Pulp and Paper Canada

Features Environment & Sustainability Paper Pulp Water & Chemicals
Pipe or #NoPipe? An update on Northern Pulp

Northern Pulp is awaiting a final government decision on its new effluent treatment plan amid an approaching deadline and pressure from community stakeholders. Here's the latest on the contentious saga

June 21, 2019  By Treena Hein


Northern Pulp

June 21, 2019 – It’s perhaps the most difficult time in history for industrial chemical plants to be “friends” with their neighbours and to communicate the progress that has been made in effluent treatment.

In some cases, even though plans for much-improved effluent treatment are in the works, if there’s been a history of contamination – and there’s no flexibility in the timeline to get new treatment in place – a plant is at risk of shutting down.

That’s strongly not the outcome hoped for by Paper Excellence Canada (PEC) about its kraft mill, Northern Pulp Nova Scotia Corporation in Abercrombie, Nova Scotia. In May 2015, Northern Pulp was given until January 30, 2020 by the provincial government to stop using the Boat Harbour effluent treatment facility that it’s historically used – the building borders the reserve of the Pictou Landing First Nations, and is owned by the province. Northern Pulp has proposed a new on-site facility, with treated effluent being piped for outlet into deep ocean waters in Caribou Harbour in the Northumberland Strait, the same water body where effluent has flowed since the Boat Harbour facility was commissioned in 1967.

Advertisement

Passage of the legislation shutting down the existing facility (The Boat Harbour Act) was spurred by a pipe rupture incident in June 2014 that resulted in 47 million litres of untreated effluent being released into a nearby wetland instead of reaching the Boat Harbour facility. Northern Pulp pled guilty of the associated charge and was fined $225,000.

A community divided
Knowing all this, you might agree that it’s a gamble for the current provincial government to entertain a plan for a new effluent treatment facility. It’s also a compromise of sorts; representatives of all three major political parties have vowed to the people of Pictou County that they would close the Boat Harbour treatment facility. However, hundreds of jobs are at stake. If the treatment facility closes, Northern Pulp closes and over 300 direct jobs will be lost, as well as many more jobs in the forestry industry associated with mill function (Northern Pulp, for example, purchases almost all the wood chips produced by all of the province’s sawmills). Indeed, in early April this year, Unifor representatives had a meeting with Nova Scotia Premier Stephen McNeil about the importance of the mill jobs.

Northern Pulp’s plans for a new onsite effluent treatment facility were submitted to the province in January. There is strong opposition to this plan from environmental groups such as the Friends of the Northumberland Strait or FONS, (more on that later), as well as fishers and others. Indeed, a standoff with fishers during fall 2018, one that prevented Northern Pulp from doing ocean survey work to complete its plan, lasted two months – and followed on the heels of protests like one where 1,000 people in July 2018 held signs sporting slogans such as “Pipe Equals Death.” On social media, #NoPipe posts spiked when actor Ellen Page tweeted support for The Mill: Fifty Years of Pulp and Protest, a book condemning Northern Pulp’s environmental efforts, by journalist Joan Baxter.

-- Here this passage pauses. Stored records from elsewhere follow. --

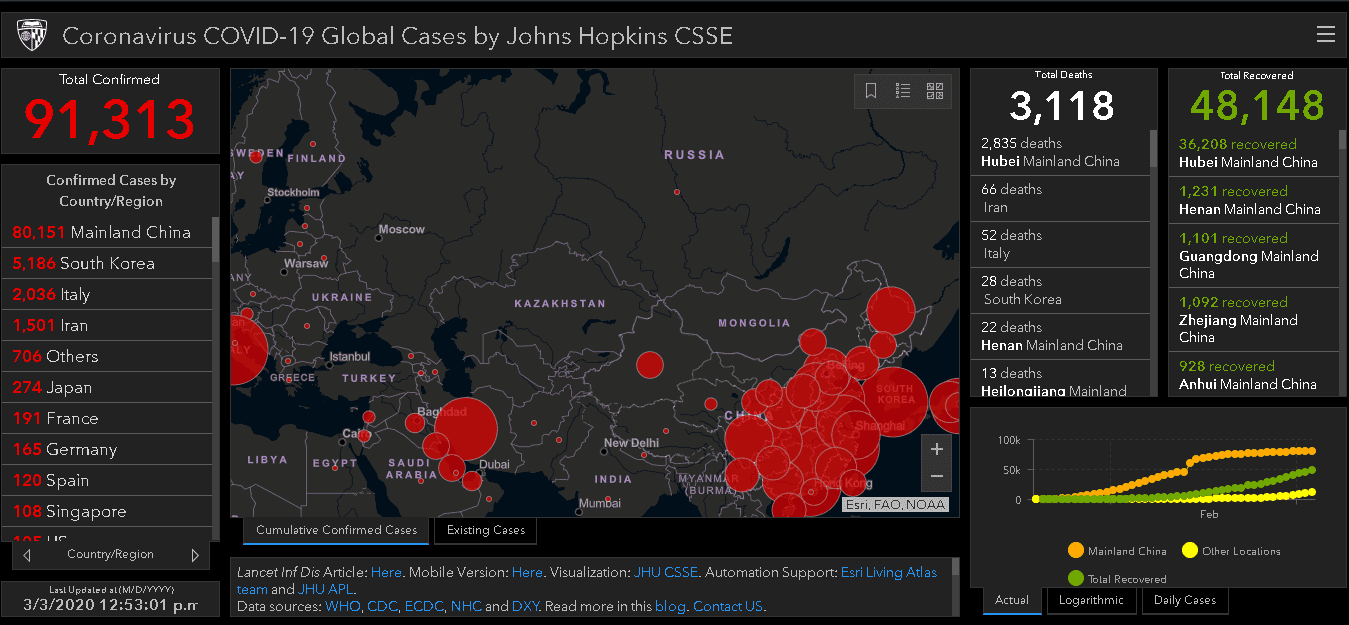This screenshot has width=1349, height=625.
Task: Open the JHU CSSE link
Action: pyautogui.click(x=665, y=573)
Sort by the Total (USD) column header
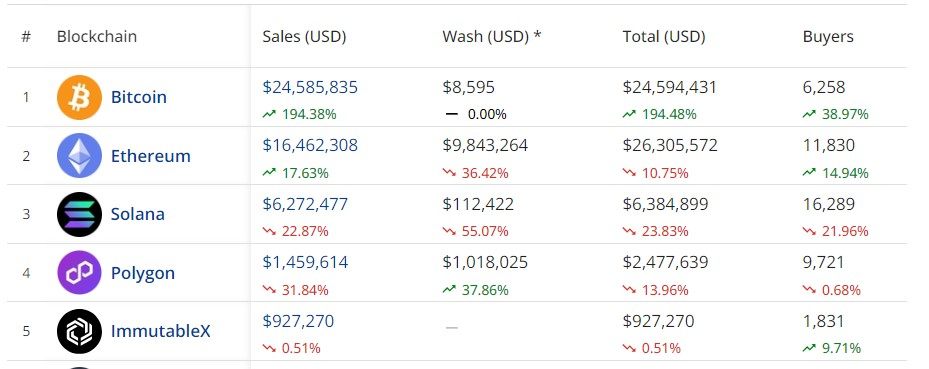The image size is (929, 369). (x=664, y=37)
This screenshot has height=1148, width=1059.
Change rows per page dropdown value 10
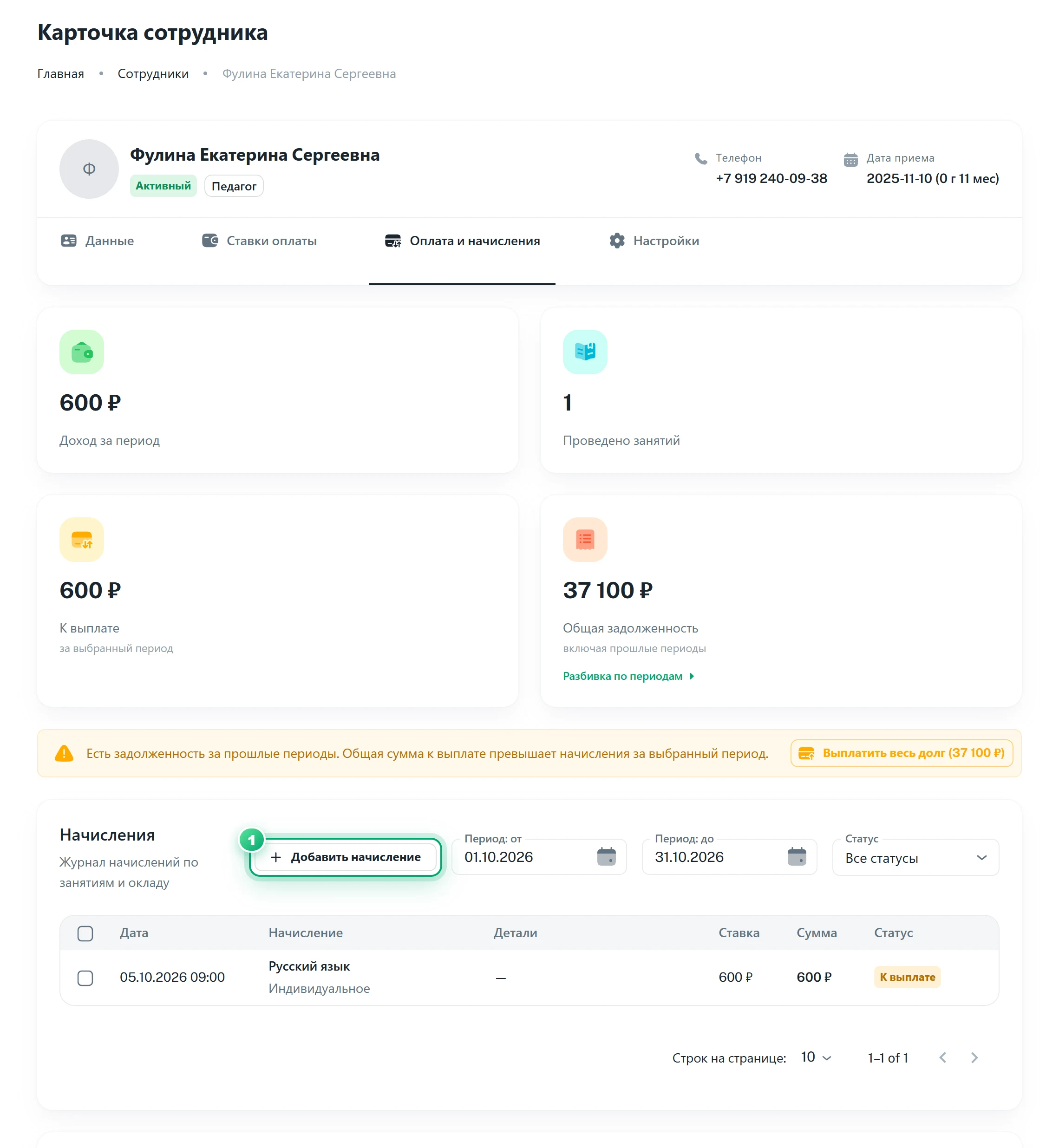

At the end of March, the province told Northern Pulp that it would need changes made to the plan and more information added; the exact changes, called “terms of reference,” were provided to Northern Pulp on April 23. For example, the proposed pipeline route needs to be moved away from shoulder of Highway 106. New survey data must confirm viability of the marine portion of the pipeline. Much other data on, for example, pipeline leak-detection technology and complete characteristics of treated effluent, are also required. Kathy Cloutier, PEC’s director of corporate communications, says that all of it – whether additional data, clarifications or changes – is doable and that the team is working on collecting the answers.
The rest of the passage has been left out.